::: RECORDS FOR THIS EXERCISE

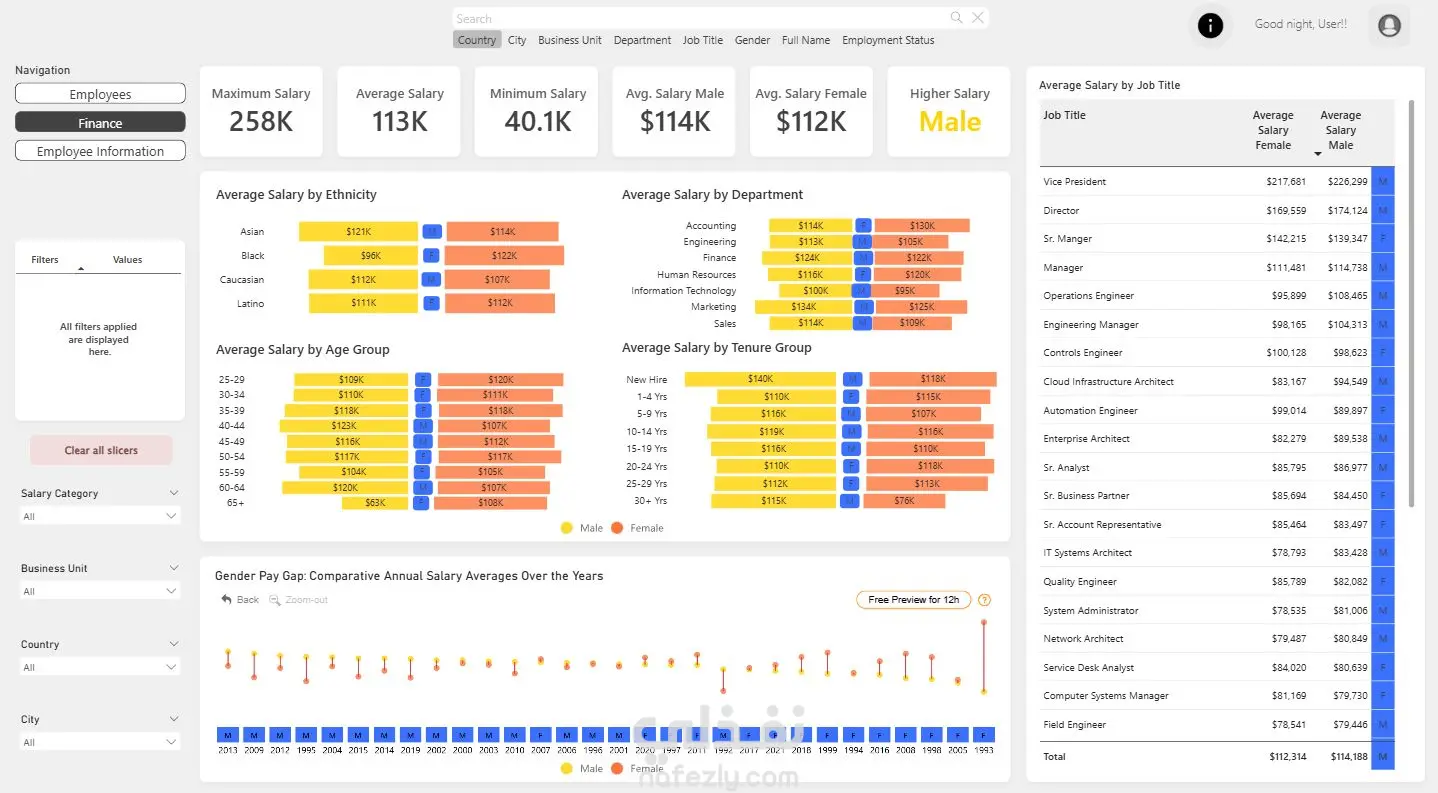Click the info icon in header
This screenshot has width=1438, height=793.
1210,26
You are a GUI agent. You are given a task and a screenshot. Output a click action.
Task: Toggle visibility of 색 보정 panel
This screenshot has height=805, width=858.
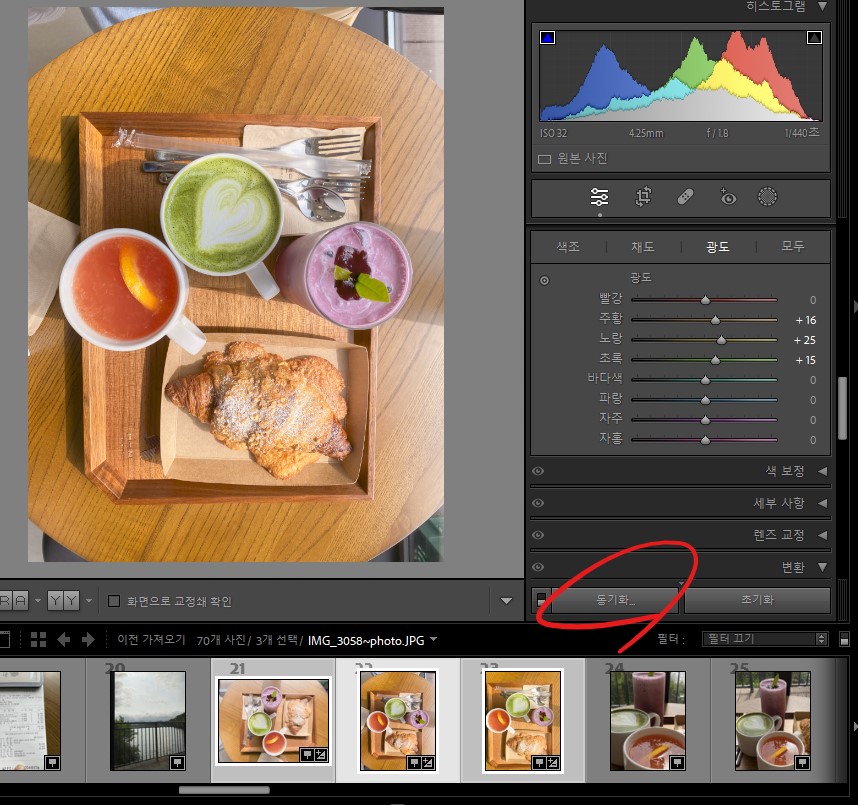coord(538,471)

::::::

- TASK PROMPT
Every line from the one containing "You are a GUI" through the end of the listing is to be copied exactly; the pictures are not.

- PROBLEM SOLUTION
You are a GUI agent. You are given a task and a screenshot. Output a click action.
Task: Toggle visibility of 색 보정 panel
This screenshot has height=805, width=858.
coord(538,471)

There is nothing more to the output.